EXERCISE GOAL
Could you echo the data word for word, from the line containing "Click the Манихейство faith label" through the end of the data, leaving the pictures out?
#### THE DATA
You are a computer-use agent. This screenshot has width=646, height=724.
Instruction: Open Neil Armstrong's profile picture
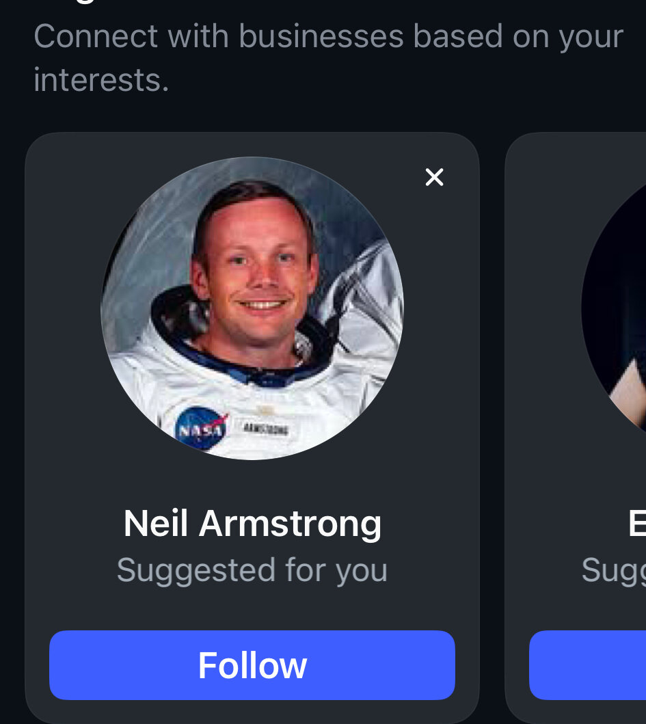(x=252, y=308)
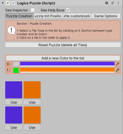Click the exclamation help box icon

pos(11,30)
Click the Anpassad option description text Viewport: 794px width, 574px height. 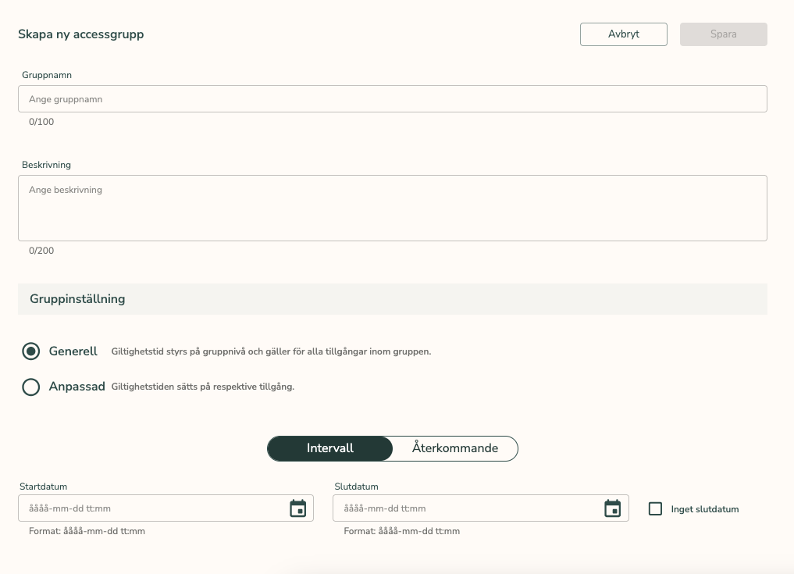[203, 387]
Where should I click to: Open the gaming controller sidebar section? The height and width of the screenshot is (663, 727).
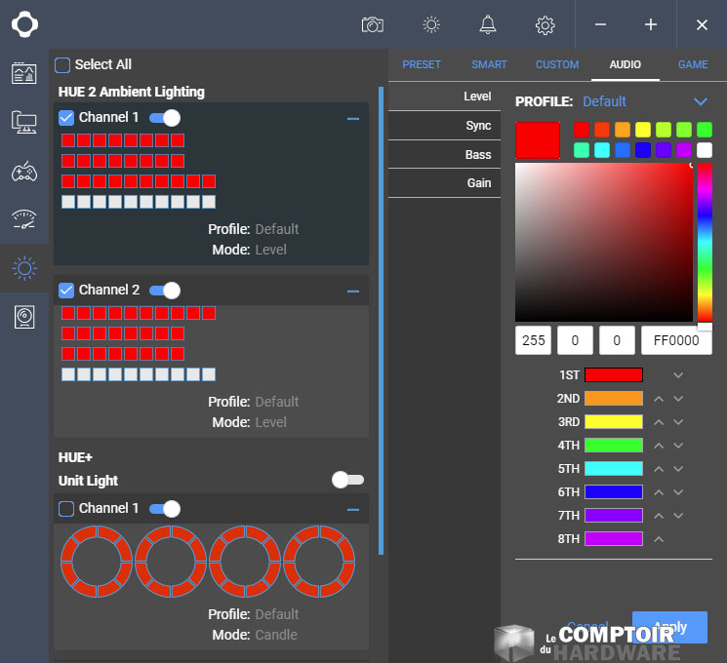click(24, 172)
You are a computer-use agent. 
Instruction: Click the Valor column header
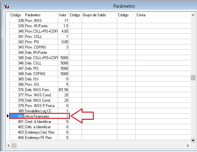[x=63, y=15]
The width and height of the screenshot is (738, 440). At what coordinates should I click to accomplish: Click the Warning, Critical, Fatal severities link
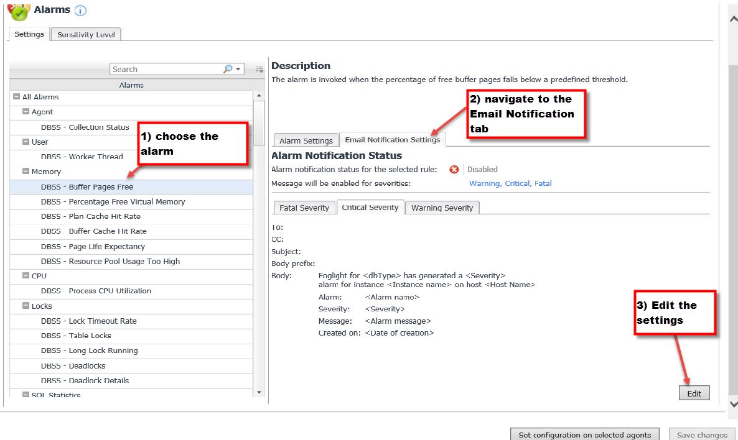coord(510,183)
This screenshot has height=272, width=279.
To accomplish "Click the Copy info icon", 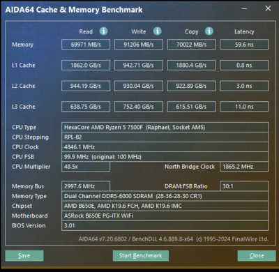I will tap(209, 31).
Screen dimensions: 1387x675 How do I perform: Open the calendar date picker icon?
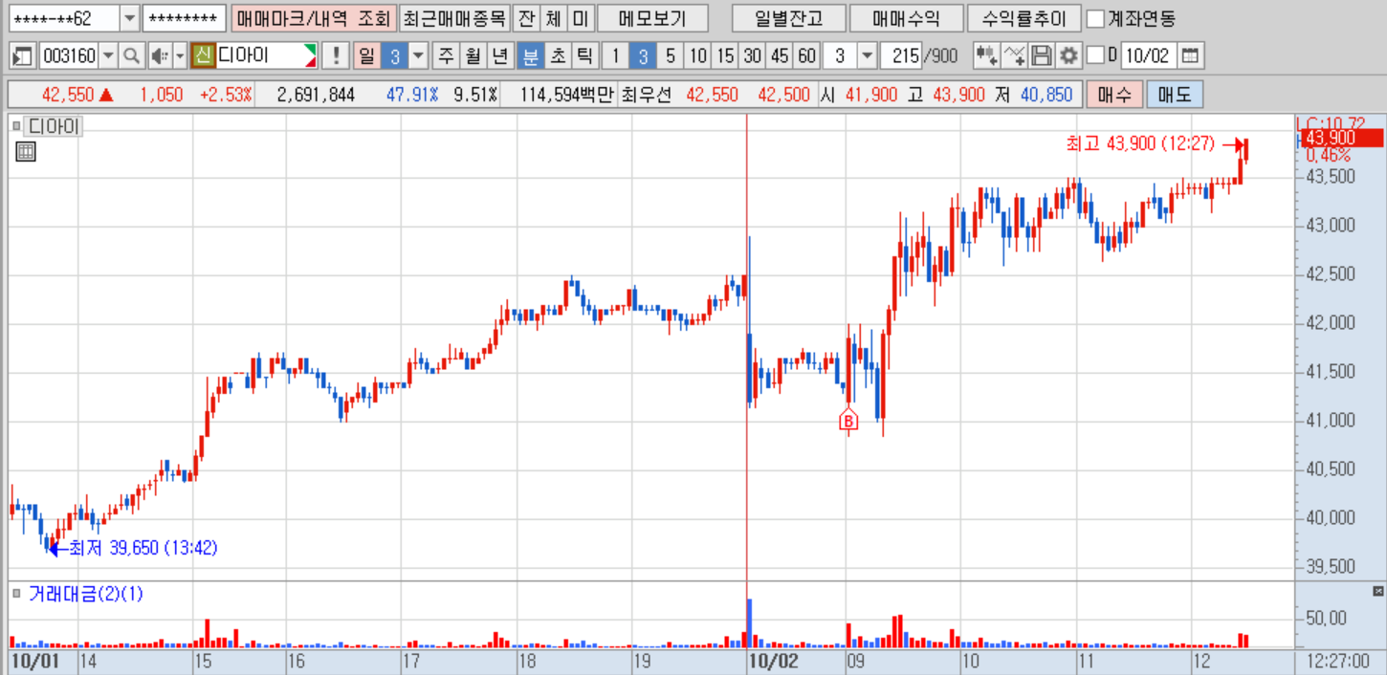(1190, 55)
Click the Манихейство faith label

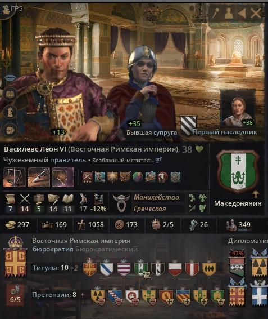pos(156,197)
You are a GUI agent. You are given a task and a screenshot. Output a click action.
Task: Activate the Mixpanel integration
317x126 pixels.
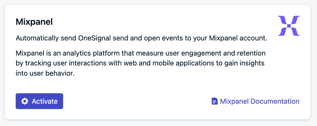(39, 101)
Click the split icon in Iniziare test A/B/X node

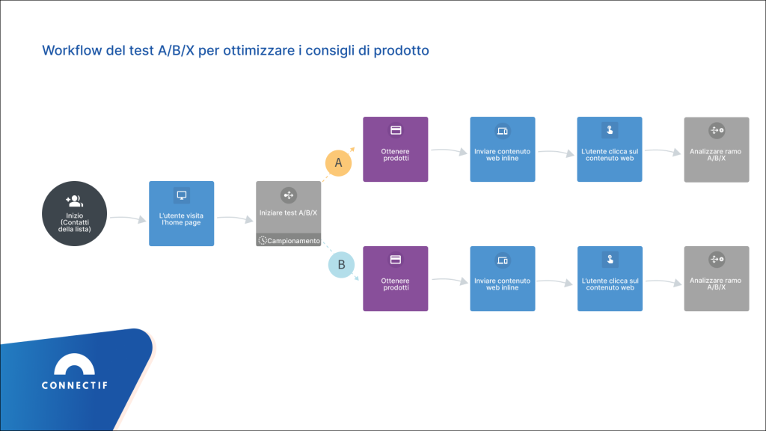(288, 195)
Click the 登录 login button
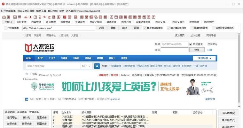Screen dimensions: 243x128 tap(197, 50)
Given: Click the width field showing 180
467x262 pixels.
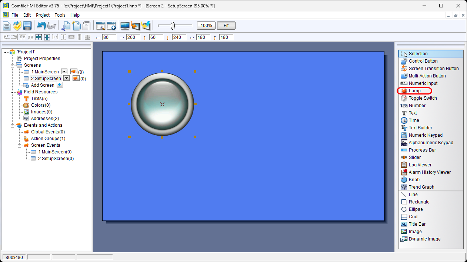Looking at the screenshot, I should coord(203,37).
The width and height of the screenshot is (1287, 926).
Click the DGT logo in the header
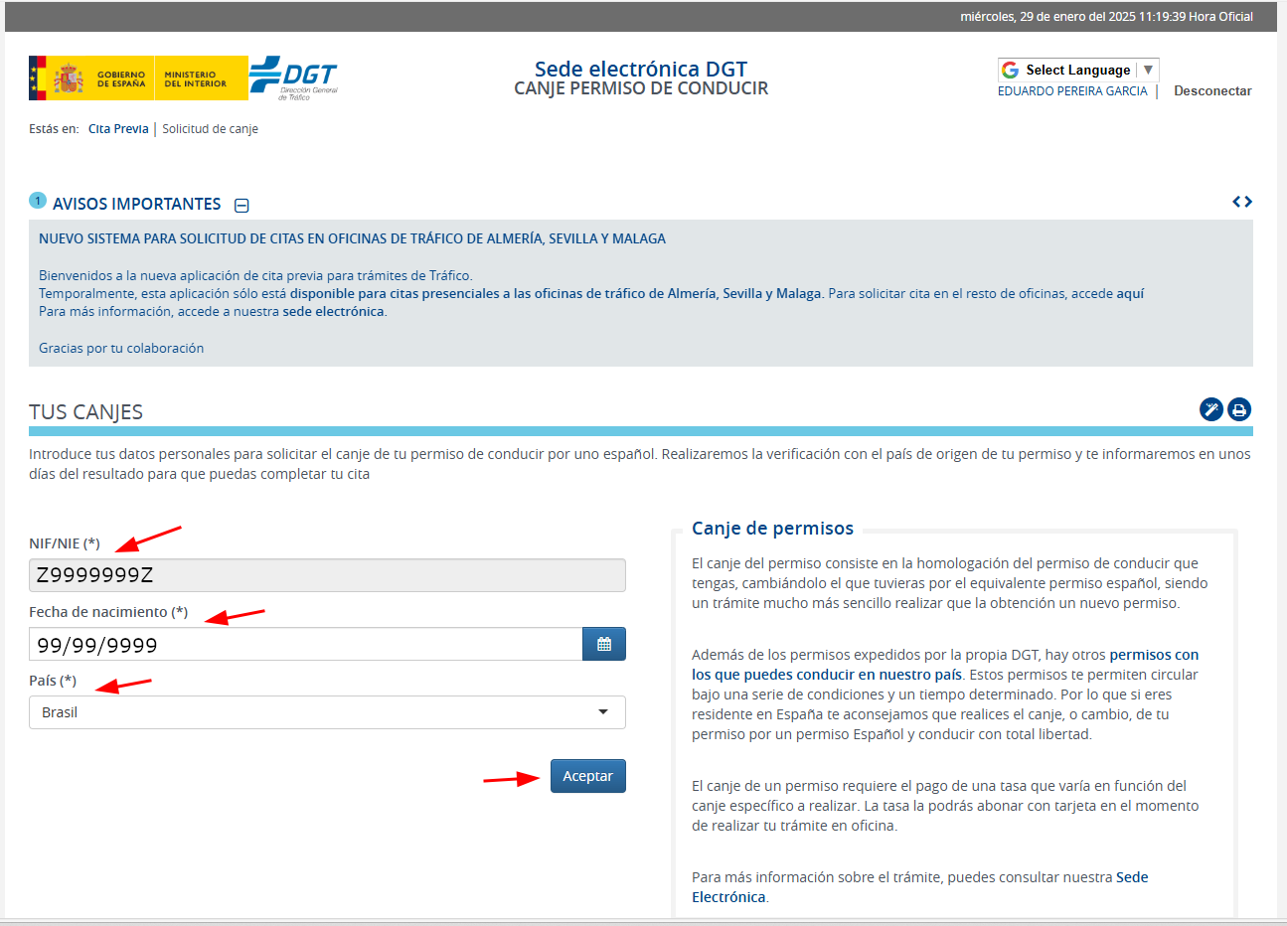click(x=293, y=78)
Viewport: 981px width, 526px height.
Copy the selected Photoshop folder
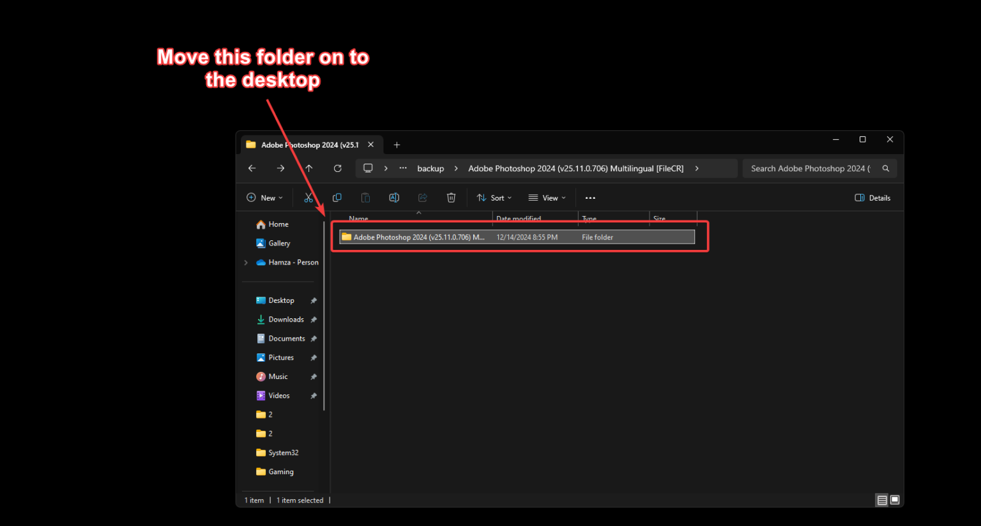click(x=337, y=197)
########
ANSWER IN FULL
Click the Манихейство faith label

pos(156,197)
You are a GUI agent. You are given a task and a screenshot. Output a click action.
Task: Activate the Mixpanel integration
317x126 pixels.
(39, 101)
Click the split icon in Iniziare test A/B/X node

(288, 195)
Click the 登录 login button
Screen dimensions: 243x128 tap(197, 50)
Given: Click the width field showing 180
467x262 pixels.
Looking at the screenshot, I should coord(203,37).
The width and height of the screenshot is (1287, 926).
Click the DGT logo in the header
click(x=293, y=78)
Viewport: 981px width, 526px height.
Copy the selected Photoshop folder
click(x=337, y=197)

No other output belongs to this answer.